**What you have to do**
Would you output the lines from the one with "The width and height of the screenshot is (896, 588)." through the last line of the material below, exactly, but without pictures?

++++++++++++++++++++

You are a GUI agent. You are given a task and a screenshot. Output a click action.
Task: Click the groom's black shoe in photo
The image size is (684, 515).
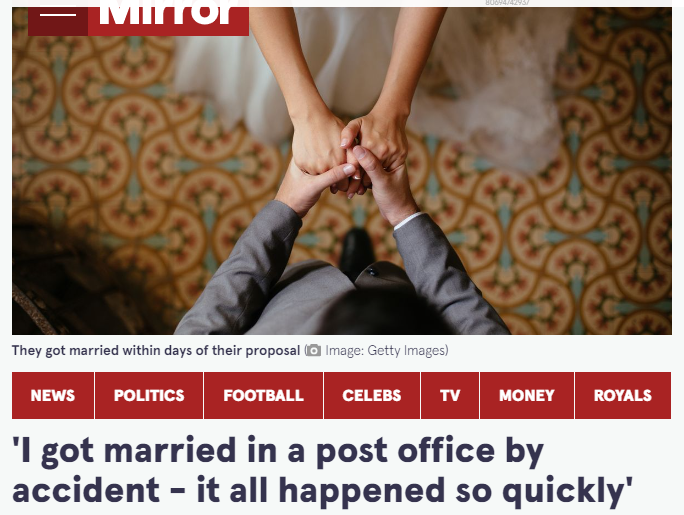357,252
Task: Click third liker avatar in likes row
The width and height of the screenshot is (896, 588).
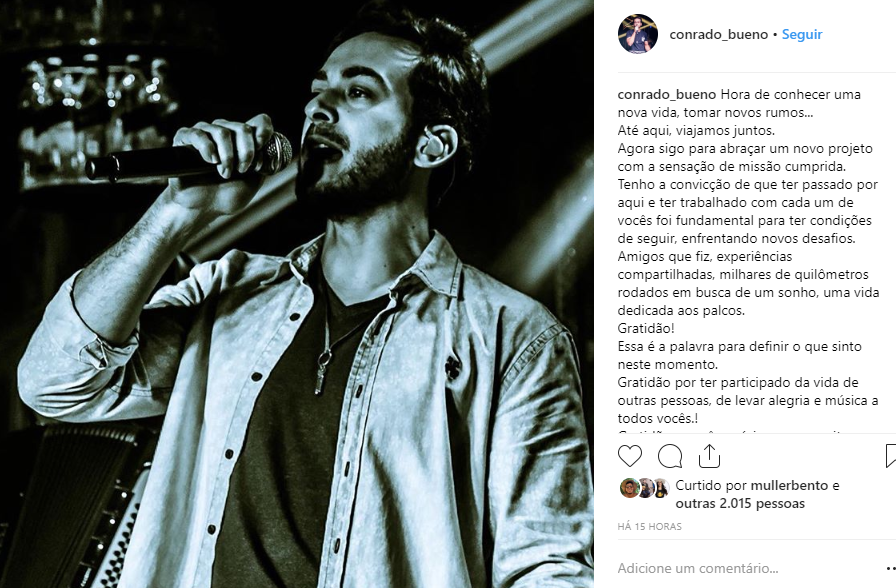Action: [662, 487]
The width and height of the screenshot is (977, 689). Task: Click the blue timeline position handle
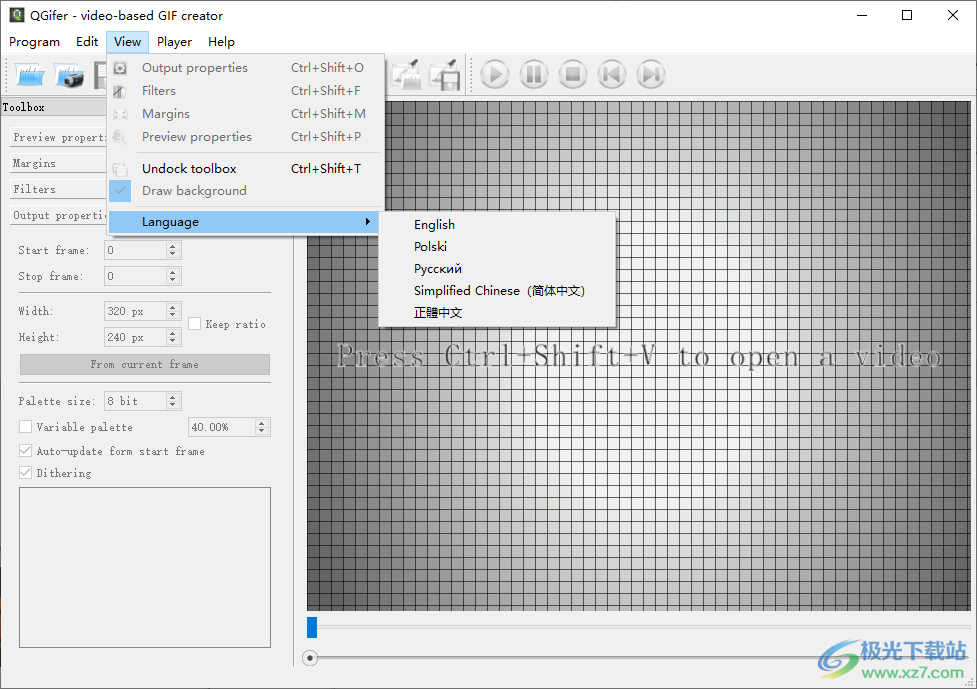(312, 627)
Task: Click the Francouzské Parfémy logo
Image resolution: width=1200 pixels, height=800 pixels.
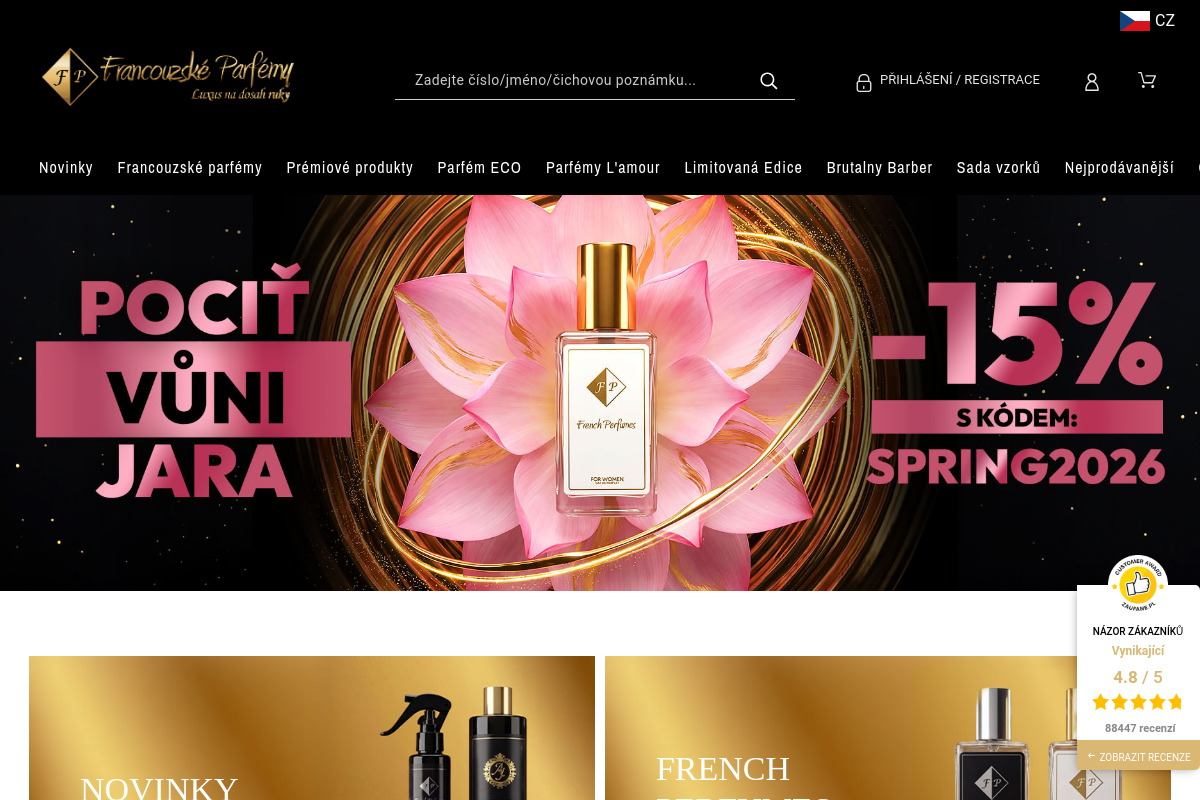Action: pos(168,76)
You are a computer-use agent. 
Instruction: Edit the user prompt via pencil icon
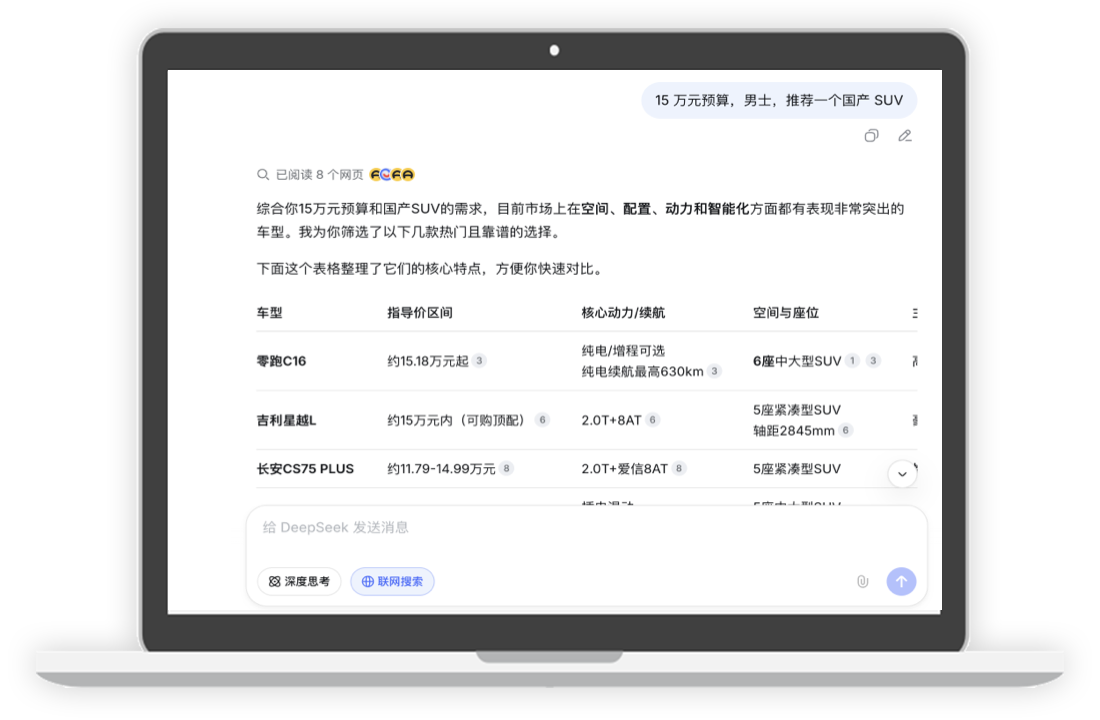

++++++++++++++++++++

**Answer section**
The width and height of the screenshot is (896, 588).
Action: [662, 487]
The width and height of the screenshot is (977, 689). Task: Click the blue timeline position handle
(312, 627)
Task: Click the Francouzské Parfémy logo
Image resolution: width=1200 pixels, height=800 pixels.
Action: pos(168,76)
You are a computer-use agent. 
Instruction: Edit the user prompt via pencil icon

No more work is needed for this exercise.